The provinces of New Andalusia and Barcelona, comprehended under the name of Govierno de Cumana, at present include in their population more than fourteen tribes. Those in New Andalusia are the Chaymas, Guayqueries, Pariagotos, Quaquas, Aruacas, Caribbees, and Guaraunos; in the province of Barcelona, Cumanagotos, Palenkas, Caribbees, Piritus, Tomuzas, Topocuares, Chacopatas, and Guarivas. Nine or ten of these fifteen tribes consider themselves to be of races entirely distinct. The exact number of the Guaraunos, who make their huts on the trees at the mouth of the Orinoco, is unknown; the Guayqueries, in the suburbs of Cumana and in the peninsula of Araya, amount to two thousand. Among the other Indian tribes, the Chaymas of the mountains of Caripe, the Caribs of the southern savannahs of New Barcelona, and the Cumanagotos in the Missions of Piritu, are most numerous. Some families of Guaraunos have been reduced and dwell in Missions on the left bank of the Orinoco, where the Delta begins. The languages of the Guaraunos and that of the Caribs, of the Cumanagotos and of the Chaymas, are the most general. They seem to belong to the same stock; and they exhibit in their grammatical forms those affinities, which, to use a comparison taken from languages more known, connect the Greek, the German, the Persian, and the Sanscrit.
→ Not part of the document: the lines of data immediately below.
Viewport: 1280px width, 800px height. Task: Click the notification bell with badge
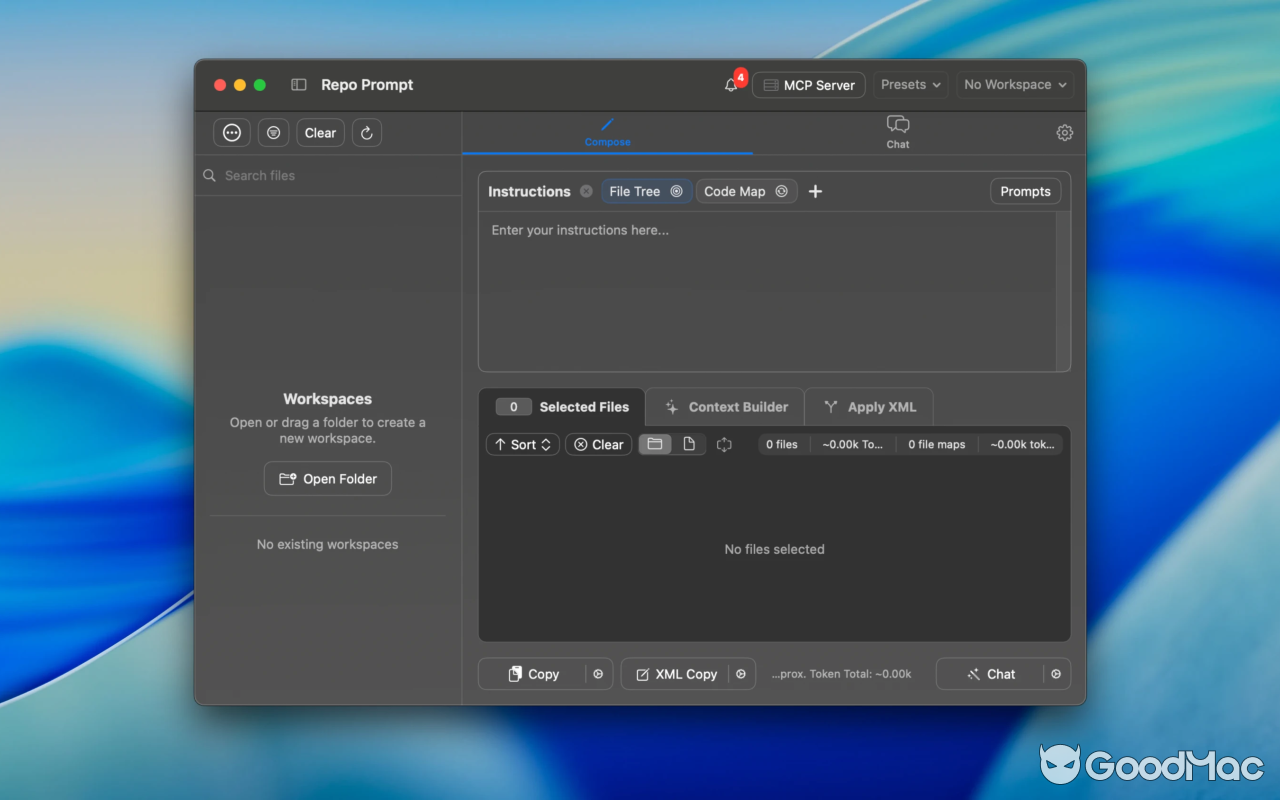(731, 85)
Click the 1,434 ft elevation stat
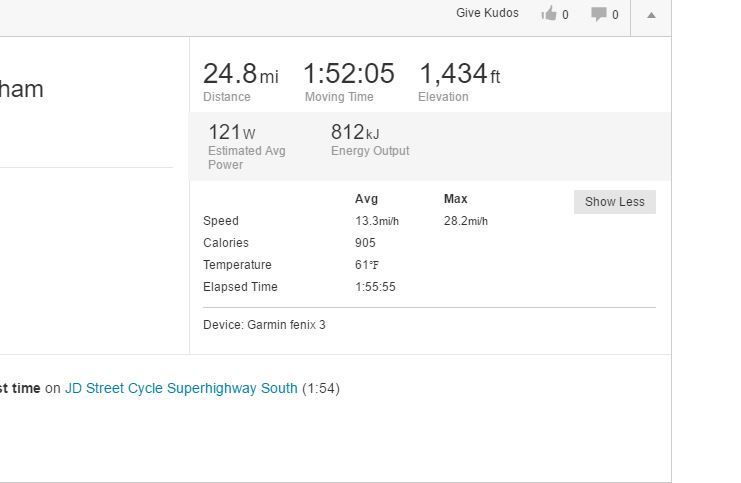The width and height of the screenshot is (741, 483). click(x=460, y=74)
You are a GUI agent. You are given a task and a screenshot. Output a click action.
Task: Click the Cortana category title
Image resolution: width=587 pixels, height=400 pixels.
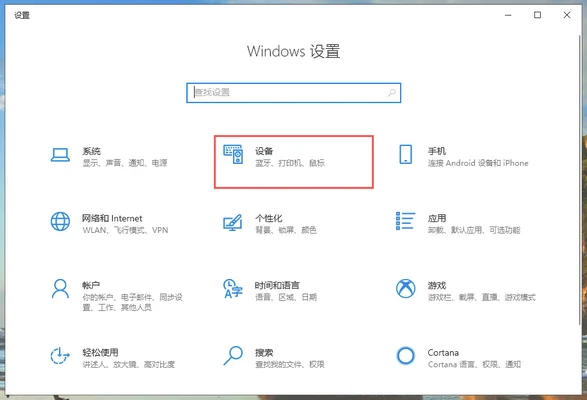click(x=443, y=353)
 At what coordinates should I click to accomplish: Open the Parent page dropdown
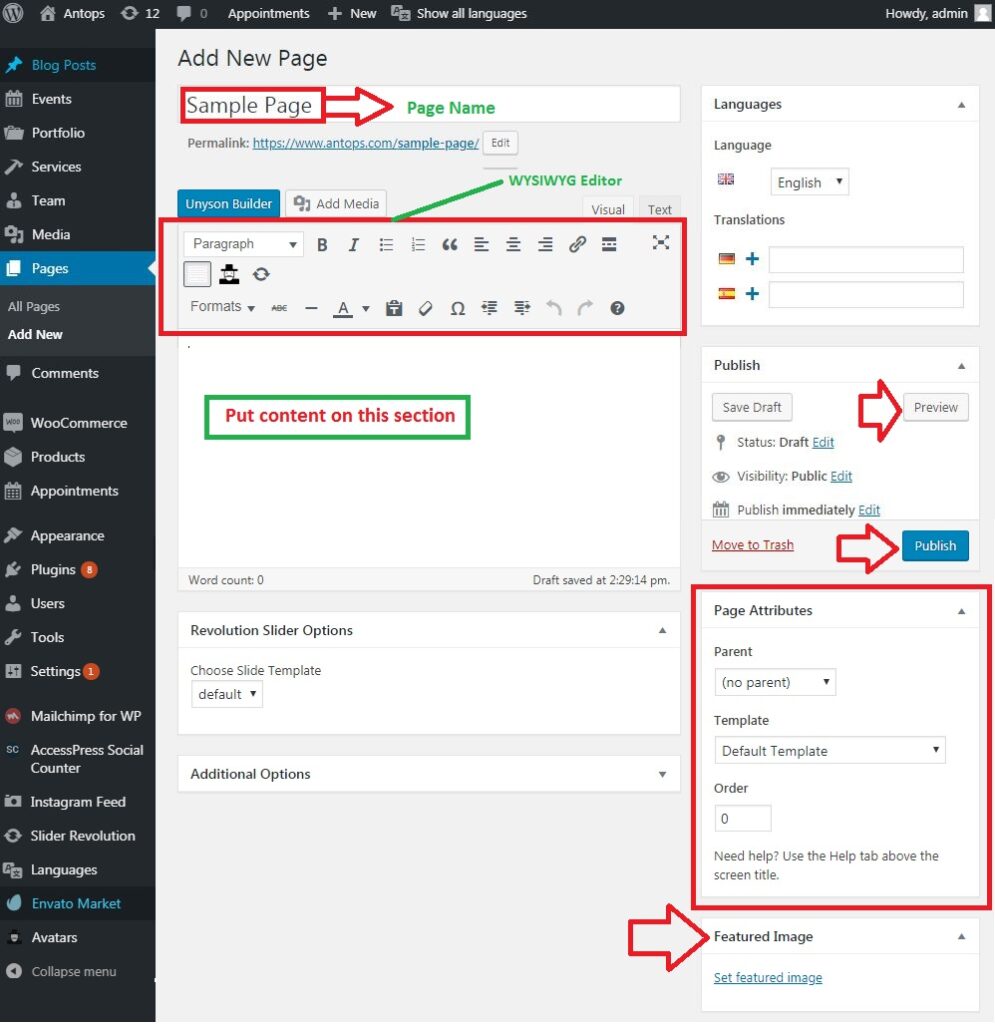pyautogui.click(x=775, y=681)
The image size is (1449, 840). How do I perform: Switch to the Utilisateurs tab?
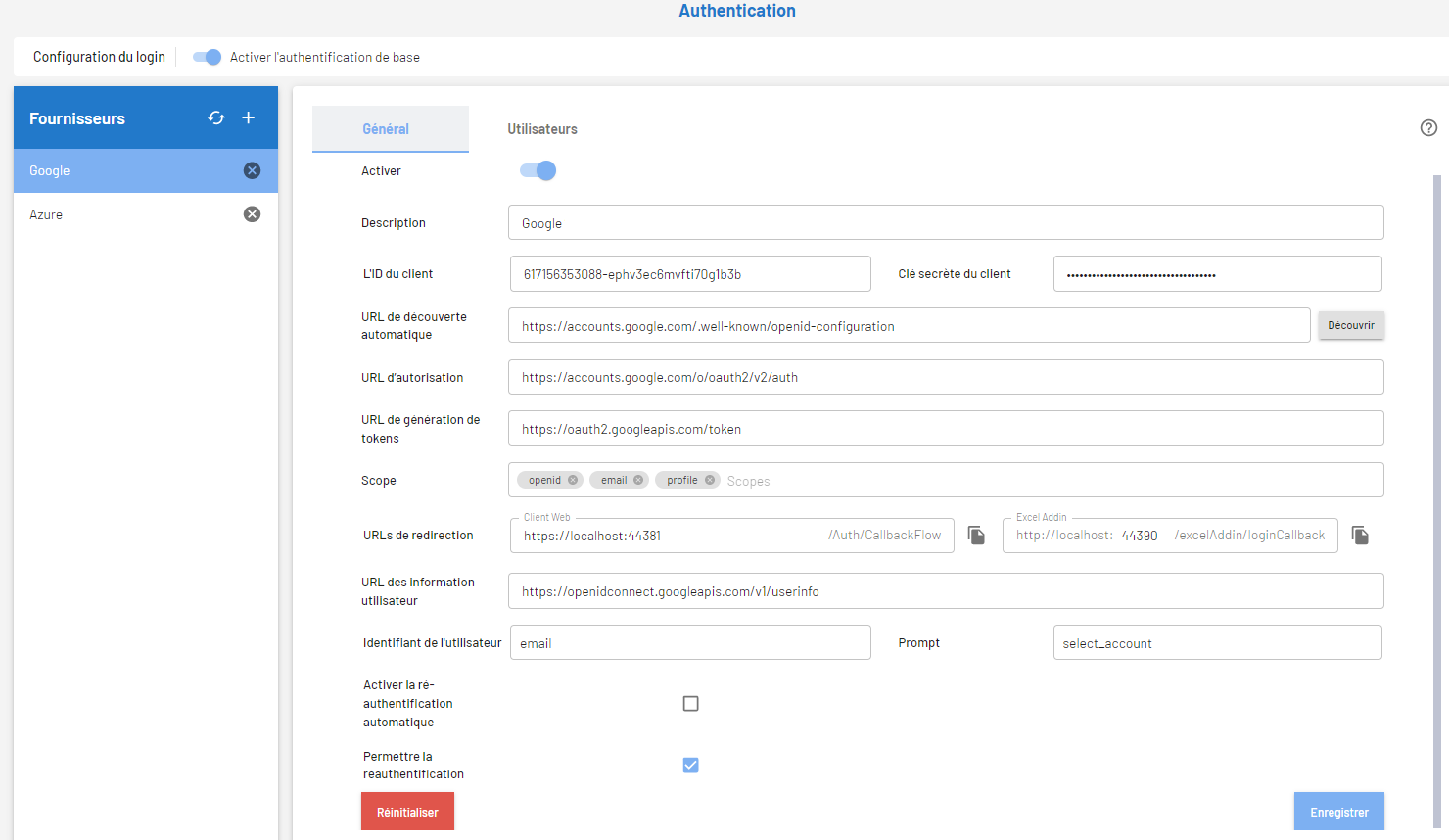[x=542, y=129]
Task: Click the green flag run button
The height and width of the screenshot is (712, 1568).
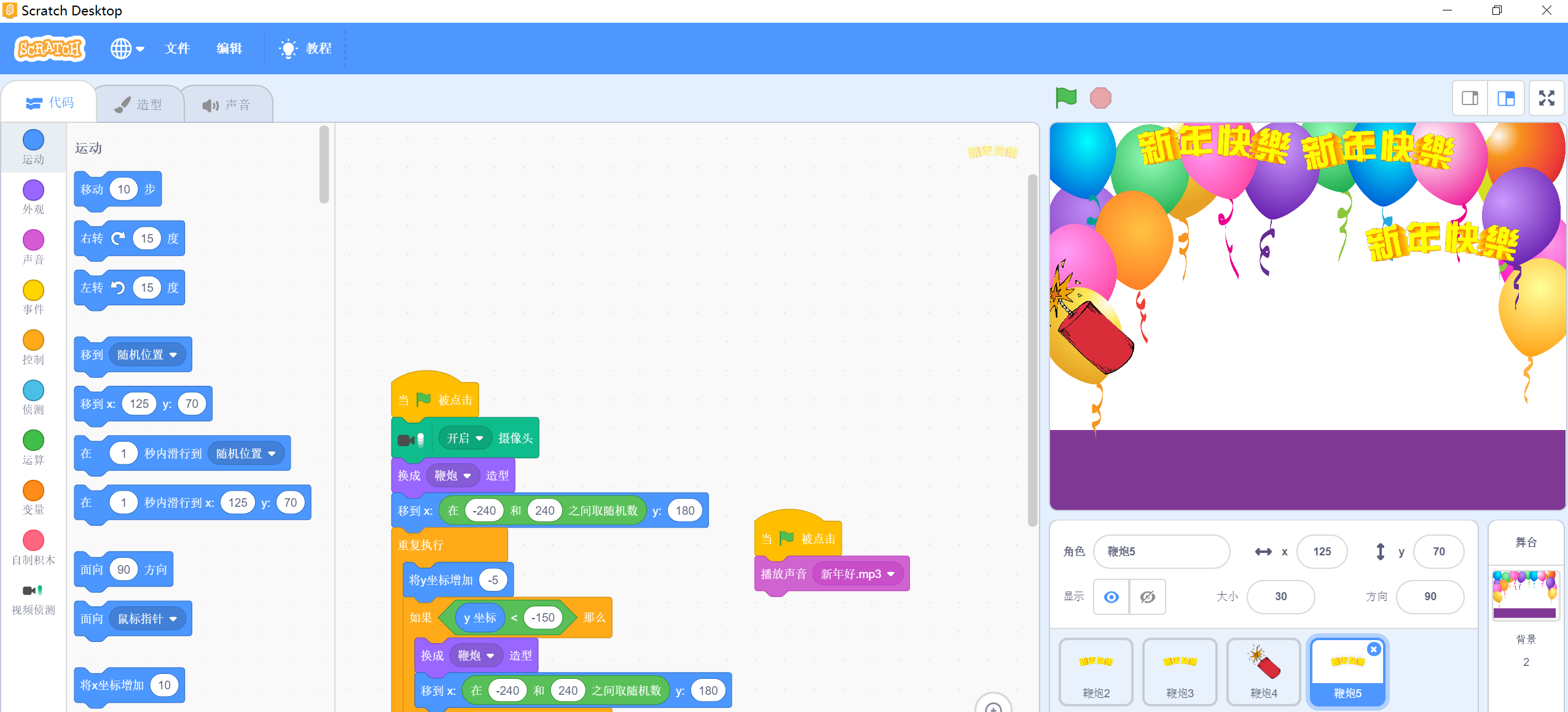Action: [1066, 98]
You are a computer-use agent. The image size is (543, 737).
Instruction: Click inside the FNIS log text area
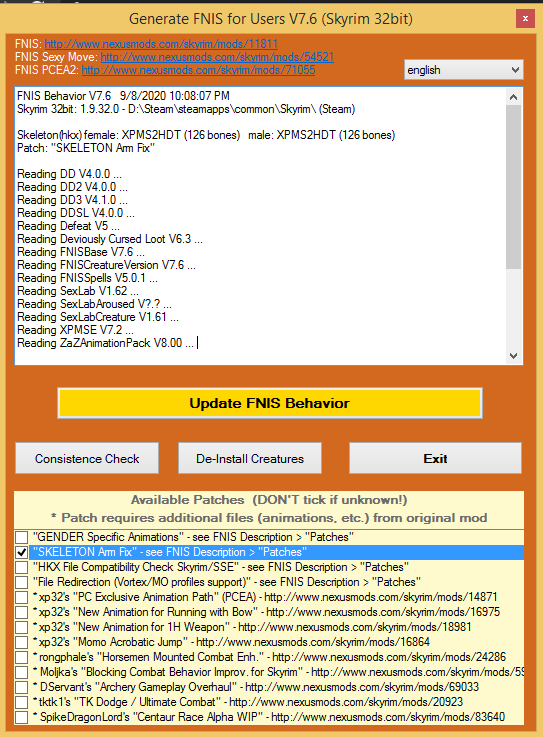tap(260, 226)
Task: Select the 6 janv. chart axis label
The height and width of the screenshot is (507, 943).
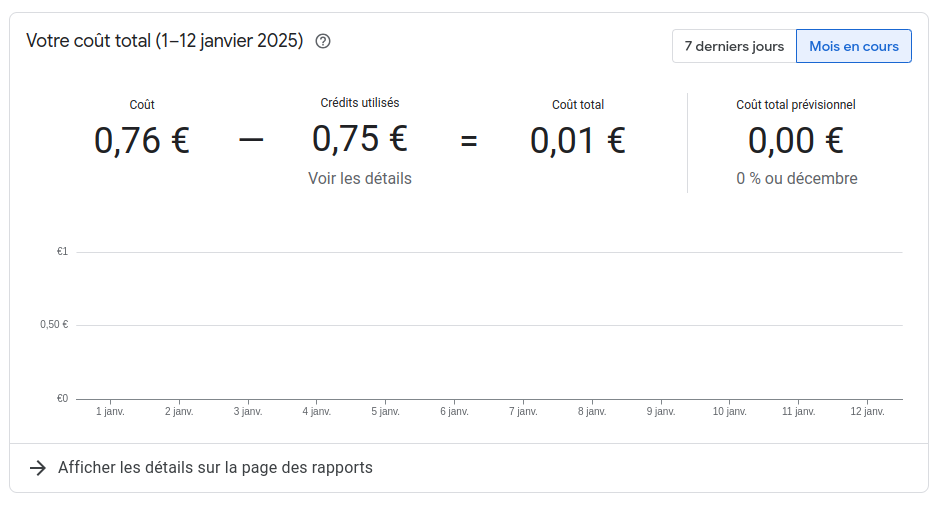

Notwithstanding these affinities, we must consider the Chaymas, the Guaraunos, the Caribbees, the Quaquas, the Aruacas or Arrawaks, and the Cumanagotos, as different nations. I would not venture to affirm the same of the Guayqueries, the Pariagotos, the Piritus, the Tomuzas, and the Chacopatas. The Guayquerias themselves admit the analogy between their language and that of the Guaraunos. Both are a littoral race, like the Malays of the ancient continent. With respect to the tribes who at present speak the Cumanagota, Caribbean, and Chayma tongues, it is difficult to decide on their first origin, and their relations with other nations formerly more powerful. The historians of the conquest, as well as the ecclesiastics who have described the progress of the Missions, continually confound, like the ancients, geographical denominations with the names of races. They speak of Indians of Cumana and of the coast of Paria, as if the proximity of abode proved the identity of origin. They most commonly even give to tribes the names of their chiefs, or of the mountains or valleys they inhabit. This circumstance, by infinitely multiplying the number of tribes, gives an air of uncertainty to all that the monks relate respecting the heterogeneous elements of which the population of their Missions are composed. How can we now decide, whether the Tomuza and Piritu be of different races, when both speak the Cumanagoto language, which is the prevailing tongue in the western part of the Govierno of Cumana; as the Caribbean and the Chayma are in the southern and eastern parts. A great analogy of physical constitution increases the difficulty of these inquiries. In the new continent a surprising variety of languages is observed among nations of the same origin, and which European travellers scarcely distinguish by their features; while in the old continent very different races of men, the Laplanders, the Finlanders, and the Estonians, the Germanic nations and the Hindoos, the Persians and the Kurds, the Tartar and Mongol tribes, speak languages, the mechanism and roots of which present the greatest analogy.

The Indians of the American Missions are all agriculturists. Excepting those who inhabit the high mountains, they all cultivate the same plants; their huts are arranged in the same manner; their days of labour, their work in the conuco of the community; their connexions with the missionaries and the magistrates chosen from among themselves, are all subject to uniform regulations. Nevertheless (and this fact is very remarkable in the history of nations), these analogous circumstances have not effaced the individual features, or the shades of character which distinguish the American tribes.